→ What the exercise asks
What you write should be an exact repeat of the lines from the one with "Click the bookmarks list icon in toolbar" through the final line below, minus the pictures.

*****

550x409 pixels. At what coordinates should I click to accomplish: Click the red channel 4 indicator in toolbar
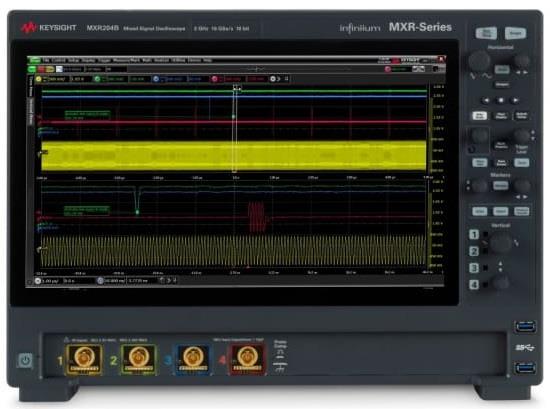pyautogui.click(x=215, y=79)
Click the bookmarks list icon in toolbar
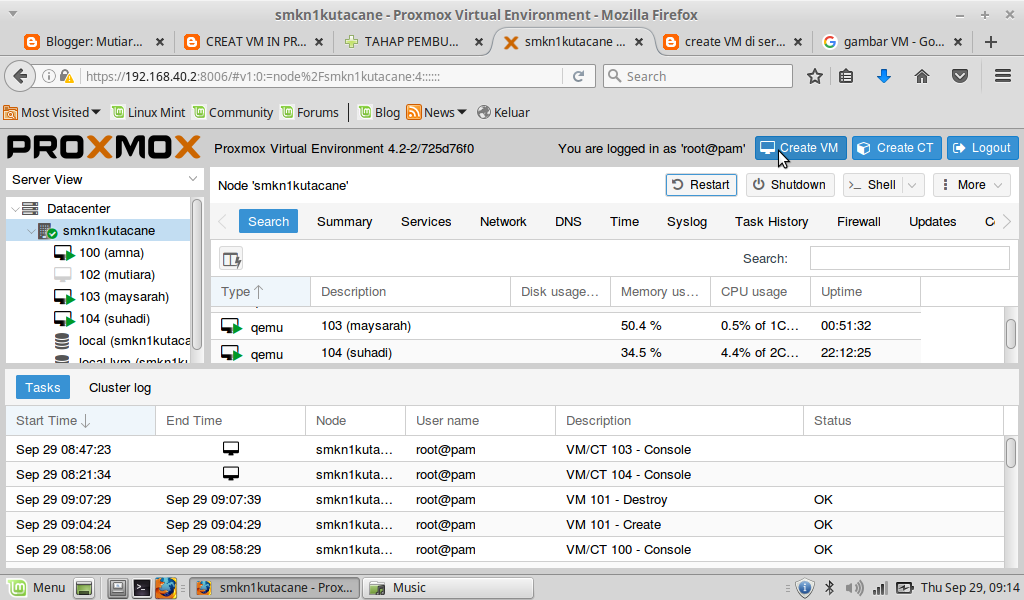The width and height of the screenshot is (1024, 600). coord(846,76)
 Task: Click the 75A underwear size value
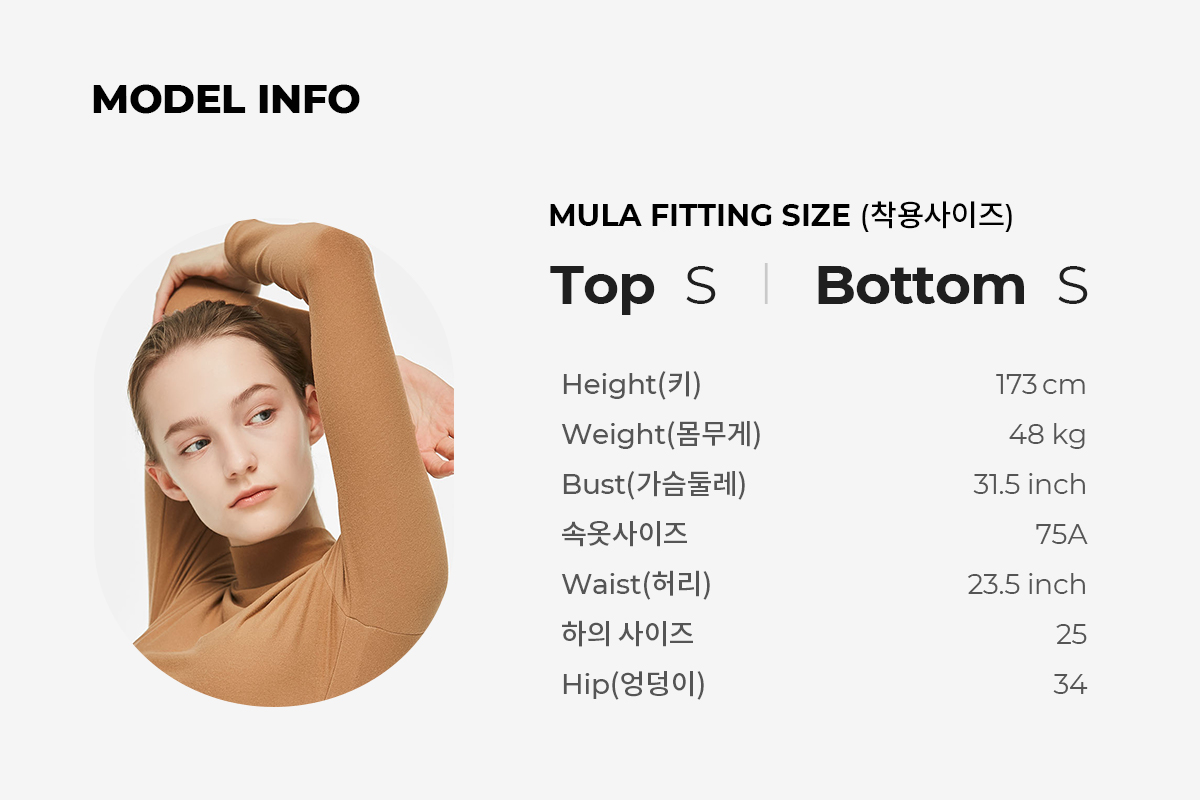(x=1061, y=535)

*****

→ Your response
Click the bookmarks list icon in toolbar
The width and height of the screenshot is (1024, 600). coord(846,76)
 Task: Click the 75A underwear size value
(x=1061, y=535)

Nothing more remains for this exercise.